### Problem requirements
The records appear below. Copy each one exactly.

### Data extracts
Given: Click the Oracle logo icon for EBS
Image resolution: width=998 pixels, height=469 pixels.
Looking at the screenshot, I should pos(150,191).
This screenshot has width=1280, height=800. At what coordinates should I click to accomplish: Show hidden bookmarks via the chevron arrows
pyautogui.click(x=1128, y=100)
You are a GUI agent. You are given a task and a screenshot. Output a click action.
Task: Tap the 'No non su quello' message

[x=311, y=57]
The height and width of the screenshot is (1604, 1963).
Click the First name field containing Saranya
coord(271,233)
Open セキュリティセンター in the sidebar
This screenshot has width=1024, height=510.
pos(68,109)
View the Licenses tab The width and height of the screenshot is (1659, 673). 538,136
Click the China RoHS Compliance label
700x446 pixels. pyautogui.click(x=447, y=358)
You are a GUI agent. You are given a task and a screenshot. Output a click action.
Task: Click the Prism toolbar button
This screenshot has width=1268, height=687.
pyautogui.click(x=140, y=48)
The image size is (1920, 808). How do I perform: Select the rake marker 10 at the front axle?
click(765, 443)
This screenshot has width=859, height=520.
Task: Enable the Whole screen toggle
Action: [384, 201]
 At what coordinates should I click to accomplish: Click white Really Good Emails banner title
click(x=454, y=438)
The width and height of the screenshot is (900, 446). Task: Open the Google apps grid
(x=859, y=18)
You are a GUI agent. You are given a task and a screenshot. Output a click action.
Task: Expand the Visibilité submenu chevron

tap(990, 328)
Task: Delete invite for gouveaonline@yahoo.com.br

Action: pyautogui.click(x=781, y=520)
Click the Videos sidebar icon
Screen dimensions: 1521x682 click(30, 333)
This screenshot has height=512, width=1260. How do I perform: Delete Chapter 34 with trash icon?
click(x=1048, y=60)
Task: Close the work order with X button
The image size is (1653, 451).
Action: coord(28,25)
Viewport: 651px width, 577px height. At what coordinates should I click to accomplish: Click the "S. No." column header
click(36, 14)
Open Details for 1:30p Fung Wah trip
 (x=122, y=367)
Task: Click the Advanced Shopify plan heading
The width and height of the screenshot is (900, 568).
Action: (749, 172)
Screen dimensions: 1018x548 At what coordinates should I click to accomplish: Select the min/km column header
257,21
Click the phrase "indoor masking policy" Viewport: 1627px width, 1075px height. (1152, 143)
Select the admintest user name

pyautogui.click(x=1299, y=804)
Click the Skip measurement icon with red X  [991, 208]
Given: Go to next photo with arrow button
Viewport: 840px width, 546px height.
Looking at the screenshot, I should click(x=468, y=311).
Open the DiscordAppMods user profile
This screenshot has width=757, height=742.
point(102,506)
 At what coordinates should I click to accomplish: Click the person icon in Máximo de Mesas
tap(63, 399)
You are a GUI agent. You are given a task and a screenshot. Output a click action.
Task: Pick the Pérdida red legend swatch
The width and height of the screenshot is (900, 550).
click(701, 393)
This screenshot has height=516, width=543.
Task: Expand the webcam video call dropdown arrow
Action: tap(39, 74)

### Your response
Given: Click the Oracle logo icon for EBS
Image resolution: width=998 pixels, height=469 pixels.
Looking at the screenshot, I should pos(150,191).
This screenshot has width=1280, height=800. At what coordinates should I click to accomplish: Show hidden bookmarks via the chevron arrows
pyautogui.click(x=1128, y=100)
You are a GUI agent. You are given a task and a screenshot. Output a click action.
Task: Tap the 'No non su quello' message

[x=311, y=57]
The height and width of the screenshot is (1604, 1963).
Click the First name field containing Saranya
coord(271,233)
Open セキュリティセンター in the sidebar
This screenshot has width=1024, height=510.
pos(68,109)
View the Licenses tab The width and height of the screenshot is (1659, 673). 538,136
Click the China RoHS Compliance label
700x446 pixels. pyautogui.click(x=447, y=358)
You are a GUI agent. You are given a task and a screenshot. Output a click action.
Task: Click the Prism toolbar button
This screenshot has width=1268, height=687.
pyautogui.click(x=140, y=48)
The image size is (1920, 808). How do I perform: Select the rake marker 10 at the front axle?
click(765, 443)
This screenshot has width=859, height=520.
Task: Enable the Whole screen toggle
Action: [384, 201]
 At what coordinates should I click to accomplish: Click white Really Good Emails banner title
click(x=454, y=438)
The width and height of the screenshot is (900, 446). Task: Open the Google apps grid
(x=859, y=18)
You are a GUI agent. You are given a task and a screenshot. Output a click action.
Task: Expand the Visibilité submenu chevron

tap(990, 328)
Task: Delete invite for gouveaonline@yahoo.com.br

Action: pyautogui.click(x=781, y=520)
Click the Videos sidebar icon
Screen dimensions: 1521x682 click(30, 333)
This screenshot has height=512, width=1260. How do I perform: Delete Chapter 34 with trash icon?
click(x=1048, y=60)
Task: Close the work order with X button
The image size is (1653, 451).
Action: coord(28,25)
Viewport: 651px width, 577px height. At what coordinates should I click to accomplish: Click the "S. No." column header
click(36, 14)
Open Details for 1:30p Fung Wah trip
 (x=122, y=367)
Task: Click the Advanced Shopify plan heading
The width and height of the screenshot is (900, 568).
Action: (749, 172)
Screen dimensions: 1018x548 At what coordinates should I click to accomplish: Select the min/km column header
257,21
Click the phrase "indoor masking policy" Viewport: 1627px width, 1075px height. (1152, 143)
Select the admintest user name

pyautogui.click(x=1299, y=804)
Click the Skip measurement icon with red X  [991, 208]
Given: Go to next photo with arrow button
Viewport: 840px width, 546px height.
Looking at the screenshot, I should click(x=468, y=311).
Open the DiscordAppMods user profile
This screenshot has width=757, height=742.
point(102,506)
 At what coordinates should I click to accomplish: Click the person icon in Máximo de Mesas
tap(63, 399)
You are a GUI agent. You are given a task and a screenshot. Output a click action.
Task: Pick the Pérdida red legend swatch
The width and height of the screenshot is (900, 550).
click(701, 393)
This screenshot has height=516, width=543.
Task: Expand the webcam video call dropdown arrow
Action: tap(39, 74)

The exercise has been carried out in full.